North, who is now living with his parents in Atlanta and undergoing treatment for his gambling addiction, agreed to cooperate with the investigation, plead guilty to felony theft charges, publicly apologize to Henon and pay about $62,000 in restitution and fees, said his lawyer, Brian McMonagle.
In exchange, he is expected to receive a probation-only sentence that will keep him out of jail.
"I am gravely disappointed in Richie North's actions, and he betrayed my trust," Henon said in an interview. "I'm not seeking for jail time even though I was a victim here. . . . Him having a felony record for his actions and making full restitution - it's acceptable to me."
North had no prior criminal record or history of gambling, McMonagle said.
"He just got hooked here at the SugarHouse," McMonagle said. "He was going almost every day and he's been in therapy ever since. . . . He used his own money and then started using the money of the campaign."
Asked what type of games North was playing at SugarHouse, McMonagle said: "Too many. None successfully."
North, who in court today will read an apology letter to Henon before Common Pleas Judge Donna Woelpper, is "enormously remorseful" and "prayerful that one day Councilman Henon can forgive him," McMonagle said.
Henon said he became suspicious last spring, when North was unresponsive to some basic inquiries and there was a problem with a check from the campaign committee. The councilman said he then reviewed the committee's bank statements, discovered inconsistencies and notified the District Attorney's Office.
SugarHouse agreed to open its ATM records and surveillance video, which showed North making the withdrawals, according to court records.
During the investigation, North's roommates at an apartment near 16th and Christian streets told police they found several checks missing from the backs of their checkbooks that were written for $200 to $500 and deposited by North. A bank rejected similar deposit attempts for two $1,500 checks from one of the roommates' accounts.
McMonagle said that he could not yet disclose which charges North will plead guilty to but that the $62,000 restitution must be paid before sentencing to honor the probation agreement. North's father, who has the same name, is a notable attorney in Atlanta.
Most of North's work on the campaign occurred after the 2011 election, when many of Henon's top aides from the race had moved on.

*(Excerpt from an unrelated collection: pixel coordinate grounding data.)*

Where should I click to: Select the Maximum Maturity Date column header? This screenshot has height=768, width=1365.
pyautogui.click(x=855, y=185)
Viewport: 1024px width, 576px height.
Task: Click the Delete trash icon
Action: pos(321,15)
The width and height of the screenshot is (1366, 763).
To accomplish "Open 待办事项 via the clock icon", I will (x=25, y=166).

In early 2013, North was being paid $5,000 per month for a total of about $25,000 before Henon fired him.
"He's an articulate, well-educated, presentable, organized individual who was looking for an opportunity to have some employment while he was searching out careers," Henon said. "He handled all my campaign-finance issues from raising money, getting letters out, speaking with some of my contributors."
North's Facebook profile says he attended Southern Methodist University in Dallas, and the Lovett School, a K-12 private school in Atlanta.
It's not the first time Henon has self-reported an issue with his campaign committee, "Bobby 11."
The Board of Ethics waived fines for Henon in a 2012 settlement after he came forward with information that his campaign mistakenly accepted contributions greater that the legal cap from two unions.
Before winning his seat in 2011, Henon was the political director for the International Brotherhood of Electrical Workers Local 98, a politically powerful union.
He represents the river wards in the Lower Northeast, including Bridesburg, Port Richmond and Tacony.